Supplied material section start

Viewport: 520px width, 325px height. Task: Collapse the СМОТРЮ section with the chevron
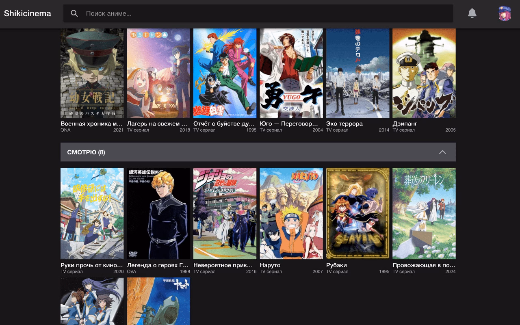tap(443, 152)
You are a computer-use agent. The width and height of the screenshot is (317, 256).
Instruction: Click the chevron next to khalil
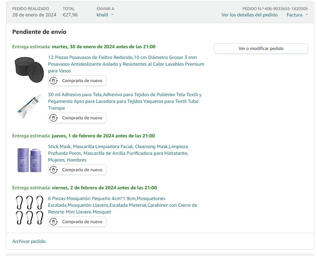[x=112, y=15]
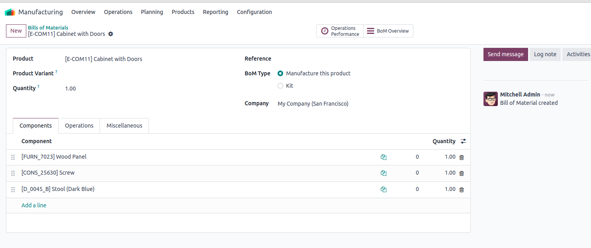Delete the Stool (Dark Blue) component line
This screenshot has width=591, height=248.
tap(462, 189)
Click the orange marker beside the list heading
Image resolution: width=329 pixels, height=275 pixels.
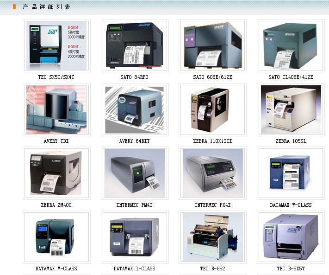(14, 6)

Supplied material section end

▶ **Task statement**
Write out the data word for word. Any picture is to be skipped.

▶ **Task answer**
Viewport: 520px width, 325px height. Task: Collapse the СМОТРЮ section with the chevron
tap(443, 152)
You are a computer-use agent. The width and height of the screenshot is (317, 256).
Instruction: Click the chevron next to khalil
[x=112, y=15]
Delete the Stool (Dark Blue) component line
This screenshot has width=591, height=248.
tap(462, 189)
Click the orange marker beside the list heading
Image resolution: width=329 pixels, height=275 pixels.
(14, 6)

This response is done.